Some of the most recent findings of studies in the five-year follow-up range are also beginning to show cracks in the affirmation-only narrative. Van de Grift 2018 sorted his multi-center European sample into a satisfied and dissatisfied post-surgery group and found that even his “satisfied” group had “significantly more psychological symptoms and lower satisfaction with life” than control samples. Jellestad 2018 (Switzerland) found not only a lower mental quality of life for the surgically-transitioned group than the general population, but that neither hormone treatment nor surgery predicted positive quality of life. Auer 2013 (Germany) investigated a hormone treated clinical group, and in comparison with a control group found “significantly higher mean scores in all psychopathology subscales”, no matter which sex was used as comparison. They conclude, “sex reassignment surgery doesn’t seem to be a major contributor to psychosocial well-being in our transsexual sample. This is in accordance with a recent systematic review and meta-analysis which concluded that although many subjects benefit from sex reassignment, there is also evidence of higher psychiatric morbidity and suicide rates following the procedure.”
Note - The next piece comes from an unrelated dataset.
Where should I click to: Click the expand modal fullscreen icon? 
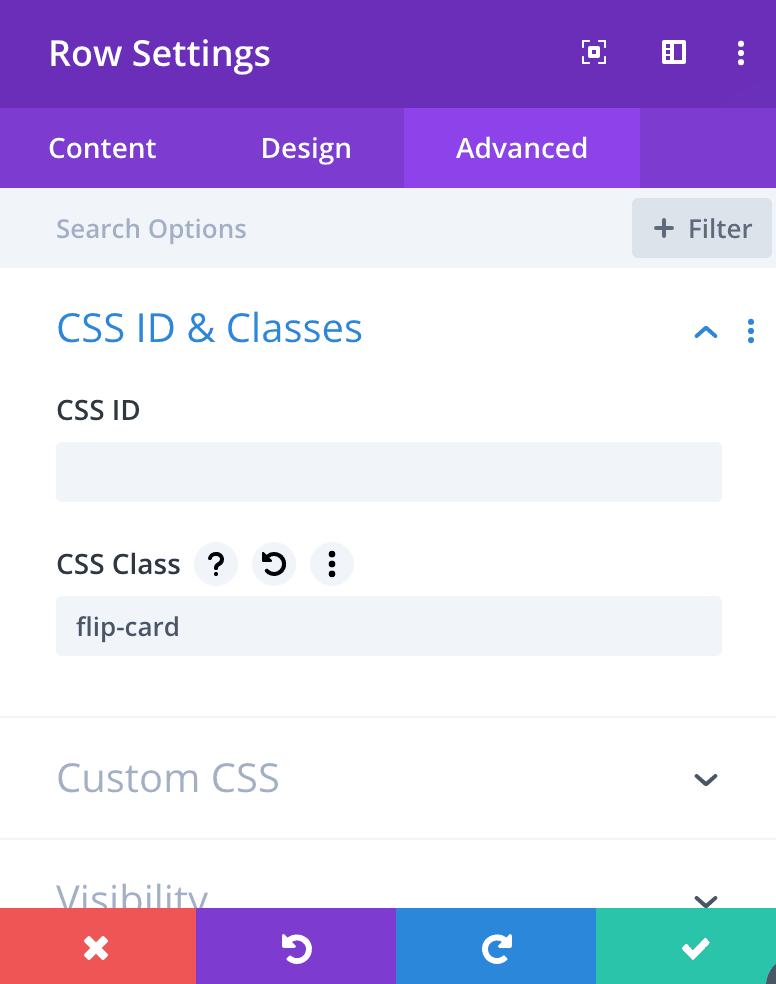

There are studies in the five-year range which could be used to argue that transition significantly helps the gender dysphoric (Pimenoff & Pfafflin 2011, Weyers 2009, De Cuypere 2006), but a broad overview of all the medium and long-term studies show, at best, highly concerning results. Although it is a generalization, it is an undeniable and empirically defensible one—the best studies tend to show the worst outcome for transition as a treatment.

Honest interaction with the medical literature throws up enormous warning signs, and adults are not the only ones who will pay the price for not heeding them. How will young people who are medically transitioned prior to adulthood fare psychologically after 30 years of transitioned life? What percentage of the medically transitioned have since detransitioned? How many suicides are contained within the groups that are lost to follow-up? To these and other questions there are few answers. Given that treatment of gender dysphoria includes such drastic measures as the removal of healthy, functioning body parts, the protracted and experimental use of cross-sex hormones, and the permanent circumvention of the normal pubertal process, this is nothing short of scandalous.